Now that the Tax Court has ruled that active management is inconsistent with the exception of self-employment tax, fund managers will have to consider changing their reporting practices. Some will wait to see if the case is appealed, and others will consider revising the operating agreements of the investment partnerships to limit the participation rights of their limited partners, but most are likely to follow the decision of the Tax Court unless and until it is reversed on appeal.

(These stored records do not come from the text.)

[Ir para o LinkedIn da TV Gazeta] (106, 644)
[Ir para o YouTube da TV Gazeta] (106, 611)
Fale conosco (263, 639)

In Soroban Capital Partners, the taxpayer is an investment firm organized as a Delaware limited partnership. It has one general partner and five limited partners. During the 2016 and 2017 tax years, it made guaranteed payments to its limited partners and distributed ordinary income to its general partner and limited partners. In determining the amount of net earnings from self-employment, however, Soroban Capital relied on section 1402(a)(13) and excluded the distributions of ordinary income it made to its limited partners. That section in the relevant part excludes the distributive share of any item of income or loss of a limited partner as such.
On audit, the IRS disagreed with Soroban Capital’s exclusion of the ordinary income distributions from its calculation of net earnings from self-employment. In the Tax Court, the parties cross-moved for summary judgment, and the Tax Court ruled in favor of the IRS.
The court rejected Soroban Capital’s argument that all ordinary income distributions to state law limited partners are excepted from self-employment tax. It focused on the fact that the exception applies to “limited partners, as such.” It noted that the exception, when enacted in 1977, was intended to apply only to earnings “that are of an investment nature.” It does not apply to partners who are limited partners in name only. In the eyes of the Tax Court, the addition of the words “as such” demonstrates a Congressional intent to narrow the scope of the exception, which “applies only to a limited partner who is functioning as a limited partner.” The court, therefore, followed the functional analysis test it announced in a 2011 Tax Court decision dealing with a limited liability partnership.
Fund managers, partnerships, and limited partners should consult their tax advisors to determine the implications of this decision on their tax positions.